Priority is currently: 20 * ( personal fairshare result + group fairshare result ) + job expansion factor .
Every individual user has a fairshare target of 20% of the machine. If you go over that usage then your fairshare result is negative; under it and it's positive. Everyone is also in one of four groups of users which have group fairshare targets. These are based on how the machine was funded: the 'stuart' group (Stuart Althorpe's research group) gets 38%, the 'michiel' group (Michiel Sprik) gets 20% (this includes their share of the Portfolio funding), the 'jochen' group (Jochem Blumberger) gets 14% and the 'portfolio' group (everyone else) gets 28%. Your group and your personal result are added, so other people in your group can make your fairshare negative by running lots of jobs.
Fairshare targets and usage can be seen by running 'diagnose -f'. The research group targets as labelled as QAS targets rather than group targets- this is a technical consequence of the way we set the system up. 'group' to Maui means 'Unix group' not 'research group'.
The fairshare calculation works on 48-hour slots (the longest queue is 48 hours) and uses the last ten. Older slots count for less than recent ones.
Job expansion factor rises with time spent on the queue, but rises faster for short jobs. The reason for using that and not basic queue time is that it helps the very short (30 min) test jobs to run. It makes practically no difference when compared to the fairshare numbers, but ensures that every job eventually runs.
Priority calculations for all queued jobs can be seen by running 'diagnose -p'
Throttling policies
There is one throttling policy in use: any user may only have four jobs in the 'Idle' state at any given time. This avoids queue stuffing. However it does not help when one person has a very big fairshare bonus and submits a lot of jobs, because every job that gets to run is replaced in the queue immediately.
Reservation and Backfill
The system makes a reservation for the top queued job and then backfills other jobs around that (ie lets them jump the queue if and only if they will not have any effect on the start time of the top queued job). This stops big parallel jobs being crowded out by small jobs, but only once they have got to the top of the queue. Without this the 64 proc jobs would almost never run.
Node groups
We force multinode jobs run on a set of nodes that are all attached to the same Infiniband switch. This can cause very large jobs (64 and 32-way) to take a long time to start because the system has to clear most of a switch for them. Other jobs may appear to jump the queue in this situation but if you check then those jobs will be being started on switches other than the one the system has picked for the top job. The system picks the optimum switch for the job, ie the one where the job can start soonest if all the other jobs in the system run to their maximum walltime. The calculation is redone each time the system state changes.
The current problem
32 and 64-way jobs are taking a very long time to start even with the above system.

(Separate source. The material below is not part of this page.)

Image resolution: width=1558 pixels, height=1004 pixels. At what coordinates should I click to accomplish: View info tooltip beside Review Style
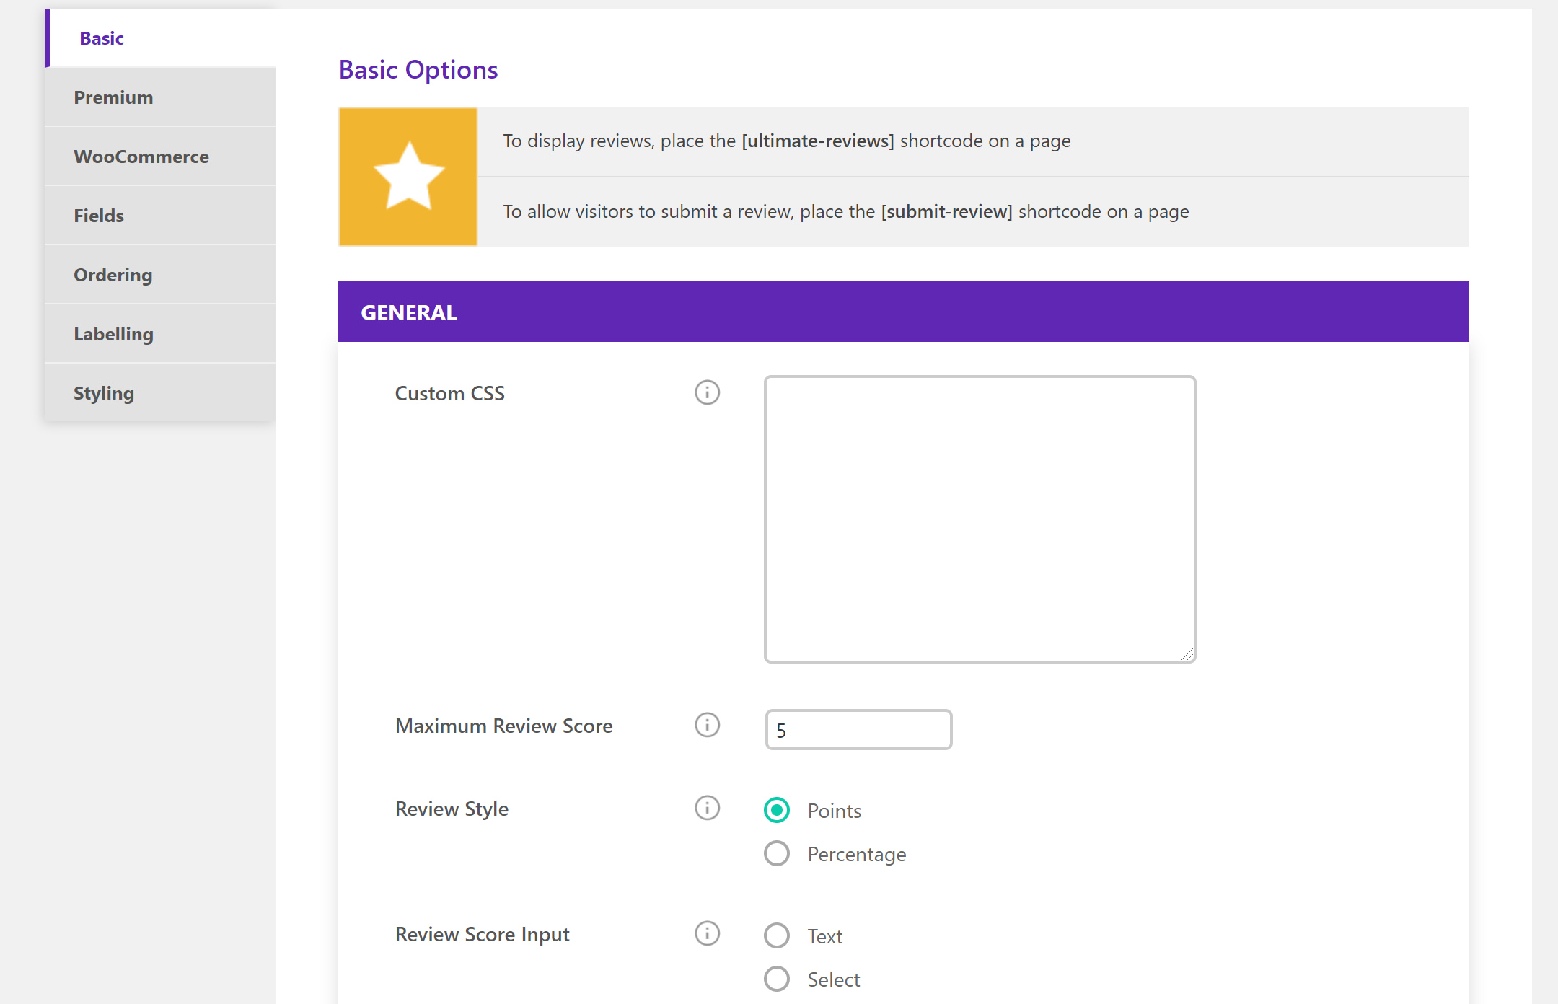click(708, 809)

I think the problem is this: one of these jobs reaches the top of the queue and the system books it a reservation and starts clearing space for it, but then a small, higher-priority job comes along and the top job loses its reservation. The small job takes some of the space. The system can't start the large job so it backfills the rest of the queue into what space is left. Once the small job starts the large job is top but has to start clearing space to run in all over again...and then another small job comes along.
This is made worse by the tendency of groups which run small jobs to be under their fairshare target and the large job groups to be over.
Things we could change and their likely effects
- Increase the reservation depth to 2 or 3, causing the system to make reservations for the top 2 or 3 queued jobs, not just the top one. This will reduce overall utilization but on average help larger jobs because they won't keep losing their reservations. Small jobs tend to run fast enough that reservations are not an issue for them.
- Give a straight priority boost to large jobs to try to keep them at the top of the queue. More complex to configure. Would need to decide how much is enough and define a 'large job'.